This document is intended to help people submit bug patches, new features, and more to Nevermore. If you would simply like to consume Nevermore and not contribute to it, then this is not the correct article. Please see the installation docs for more.

To provide a bit of background, Nevermore is a mono-repo. This means that it has a few hundred packages in one repository. In general, you should feel free to deploy Nevermore compatible packages to your own repository. This is part of what using npm empowers us to do.

What you need to be comfortable with

Contributing to Nevermore is a little bit more difficult than consuming it. That being said, it shouldn't be too bad.

  1. Programming in Lua
  2. Git
  3. A bit of command line usage
  4. Use of linter and other tools

Tools and technologies we use

There are certain open source technologies that Nevermore uses to keep the build pipeline clean and working well. These are as follows.

  1. NPM - Package manager
  2. Git - Source control
  3. Rojo - Build system (syncs into Studio)
  4. Selene - Linter
  5. Aftman - Toolchain manager
  6. Lerna - Helps manage multiple repositories
  7. TestEz - Unit testing system
  8. Hoarcekat - Story book (testing)
info

We use a custom version of Rojo to allow symlinks between components.

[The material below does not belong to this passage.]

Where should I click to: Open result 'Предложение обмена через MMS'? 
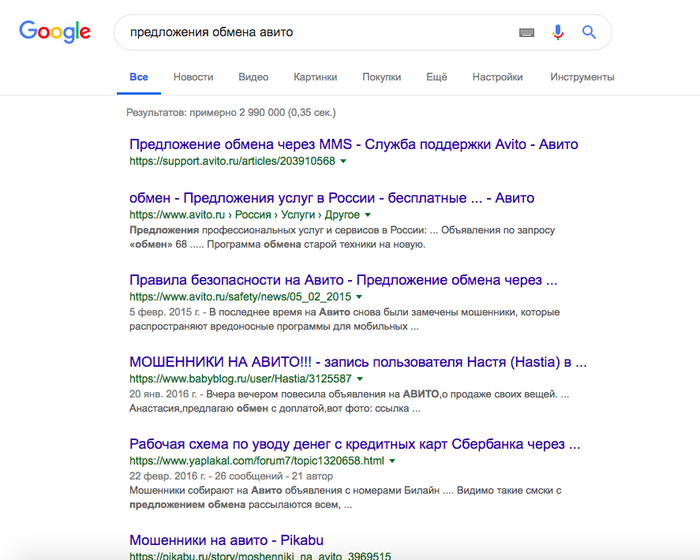click(x=354, y=144)
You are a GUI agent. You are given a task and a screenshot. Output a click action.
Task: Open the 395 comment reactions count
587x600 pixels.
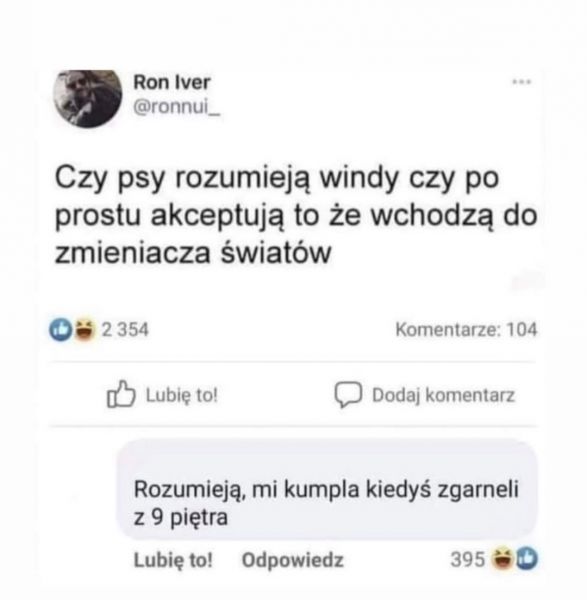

Additionally in the cloud we use

  1. Github - To host code
  2. Github Actions - Build pipeline
  3. Auto - Publishing workflow

Versioning in Nevermore

There are some additional ideas worth reviewing which are relatively unique to this repository.

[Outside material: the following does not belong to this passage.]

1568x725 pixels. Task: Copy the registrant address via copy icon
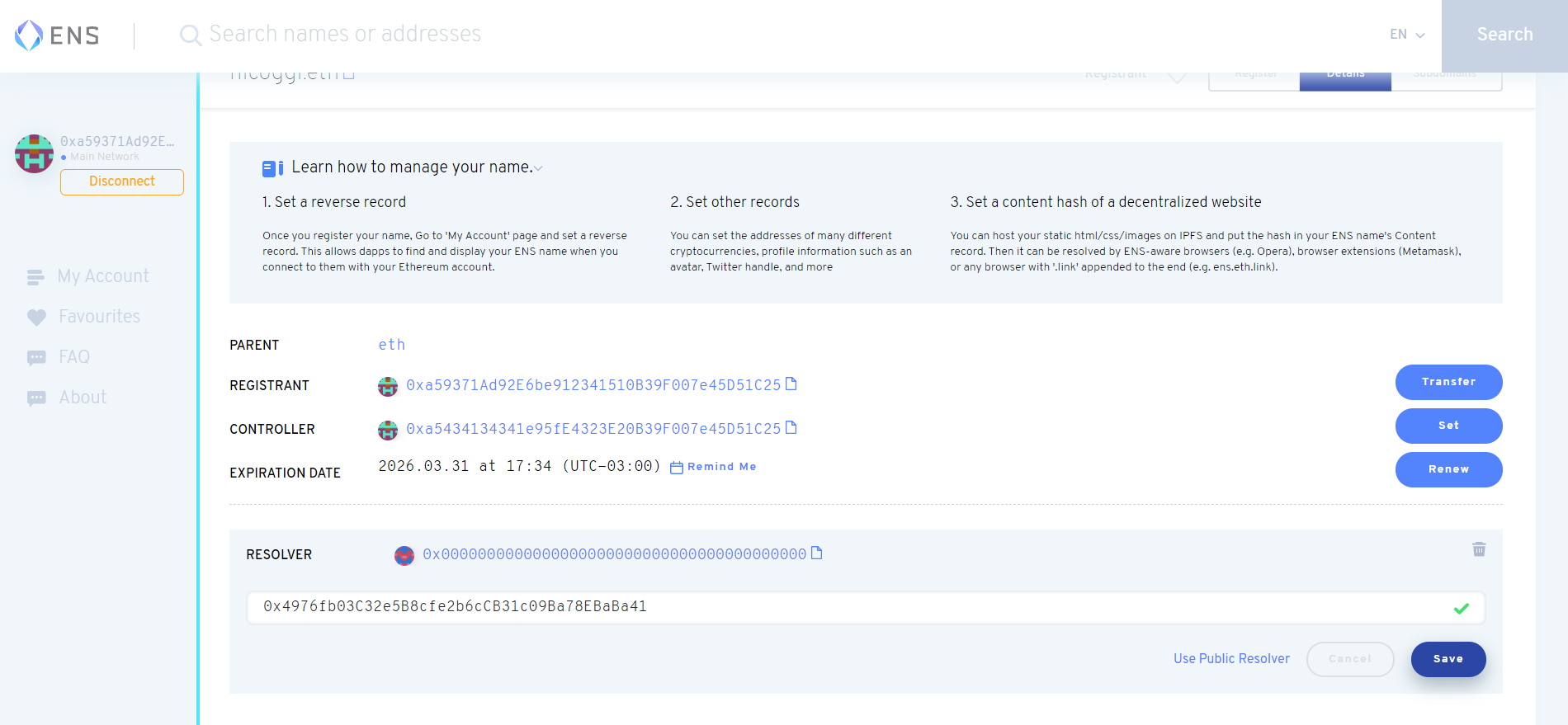[791, 384]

  1. Conventional Commits - The Conventional Commits specification is a lightweight convention on top of commit messages.
  2. Semantic Versioning - In systems with many dependencies, releasing new package versions can quickly become a nightmare. This versioning provides a simple set of rules and requirements that dictate how version numbers are assigned and incremented.

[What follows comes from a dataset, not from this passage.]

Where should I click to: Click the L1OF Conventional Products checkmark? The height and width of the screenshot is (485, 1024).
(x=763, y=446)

In general, our CHANGELOG.md are generated by our commits, which also dictates our semantic versioning.

Get the repo setup to develop locally.

Unlike consuming Nevermore, building and changing Nevermore for general production is a little bit trickier. This is because:

  1. Unlike consuming, we want changes to show up immediately so we can test everything at once.
  2. We need to consider people consuming the code to make versioning good.

However, this build workflow is highly optimized to not cost any development time once setup. So while there is a fixed cost, the total cost is a monorepo that anyone can consume, but that development can also occur on. This was a very important design decision.

In general you want to install the following by hand.

  1. NPM
  2. Git
  3. Aftman

After than you will want to clone Nevermore to a folder.

git clone https://github.com/Quenty/NevermoreEngine.git

Why does building need a custom version of Rojo?

Nevermore does not need a custom version of Rojo to be consumed, but it does need one to be built. This custom version of Rojo understands symlinks and turn them into ObjectValues. These symlinks link the packages together and means that a change to a transient dependency, or direct dependency will immediately be shown in the upstream package.

As an added bonus, this custom version of Rojo also supports live-syncing mesh parts.